DPR memutuskan mencabut RUU PKS dari Prolegnas Prioritas 2020 dengan dalih sukar di tengah pandemi.

Sejumlah warga yang tergabung dalam Jakarta Feminis melakukan aksi sela CFD di Bundaran HI, Jakarta, Minggu (1/9/2019). Foto Antara/Hafidz Mubarak A.

Aliansi Gerakan Perempuan Antikekerasan (GERAK Perempuan) menilai, DPR sewenang-wenang terhadap proses demokrasi dan pemenuhan hak warga, khususnya korban kekerasan seksual. Pangkalnya, mendepak Rancangan Undang-Undang Penghapusan Kekerasan Seksual (RUU PKS) dari Program Legislasi Nasional (Prolegnas) Prioritas 2020 dan dengan alasan sukar dibahas.

"Itu menegaskan, bahwa DPR tidak serius menangani kekerasan seksual di Indonesia serta tidak menjalankan peran dan kewajiban untuk melindungi rakyat dengan membiarkan korban kekerasan seksual terus berjatuhan dan tidak mendapatkan keadilan," ucap perwakilan GERAK Perempuan, Nur Aini, melalui keterangan tertulis, Jumat (3/7).

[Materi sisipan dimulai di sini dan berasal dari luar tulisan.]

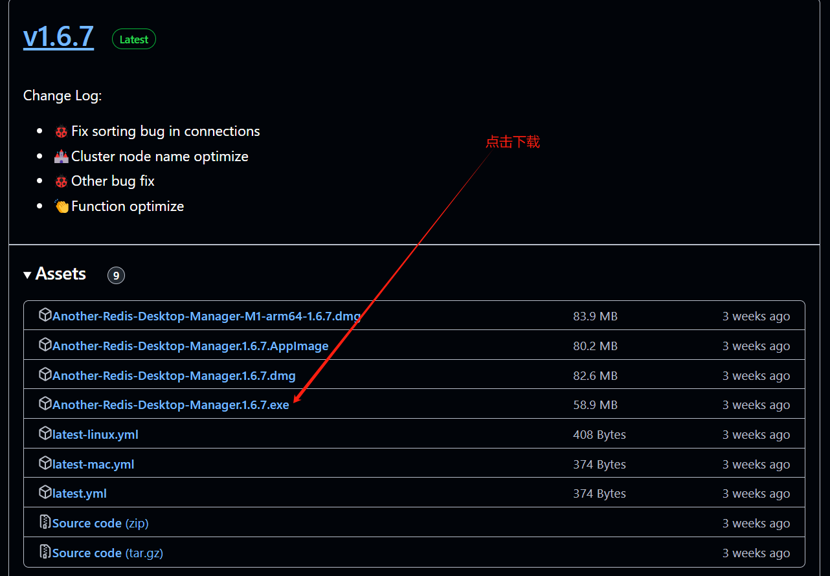This screenshot has height=576, width=830.
Task: Download the M1-arm64-1.6.7.dmg file
Action: [207, 316]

Bagi GERAK Perempuan, dewan juga tidak transparan sejak proses pembahasan hingga keputusan mencabut RUU PKS dari Prolegnas Prioritas 2020, 30 Juni. Dalih pandemi dianggap hanya sebagai "kedok". Alasannya, "pembahasan belum dilakukan sejak ditetapkan menjadi Prolegnas Prioritas."

Nur menyatakan demikian, lantaran DPR mengesahkan RUU Mineral dan Batubara (Minerba) di tengah pandemi, 12 Mei. Pun terus membahas RUU Cipta Kerja (Cipker) sampai sekarang. "Kedua produk perundang-undangan ini," sambungnya, "kami nilai tidak menguntungkan rakyat."

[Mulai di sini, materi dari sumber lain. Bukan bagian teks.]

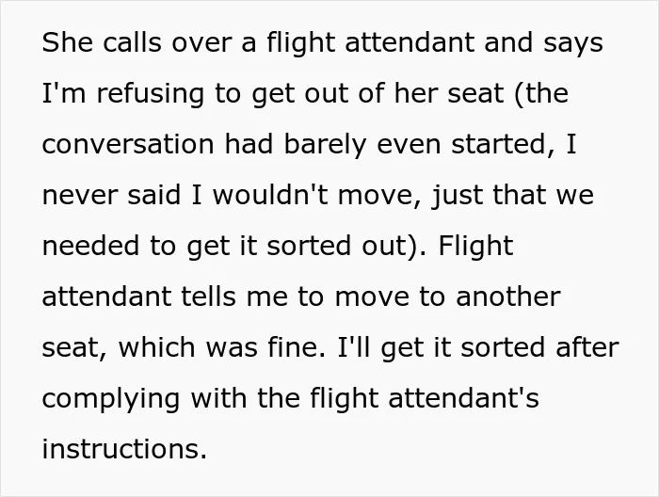Click the word "another"
Viewport: 659px width, 497px height.
coord(508,297)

Perwakilan GERAK Perempuan lainnya, Dian Septi, menegaskan, RUU PKS sangat penting karena menjadi upaya hukum pemulihan dan melindungi korban kekerasan. Juga memastikan korban tidak mendapatkan kekerasan berulang imbas stigma dan sistem hukum yang tidak berpihak.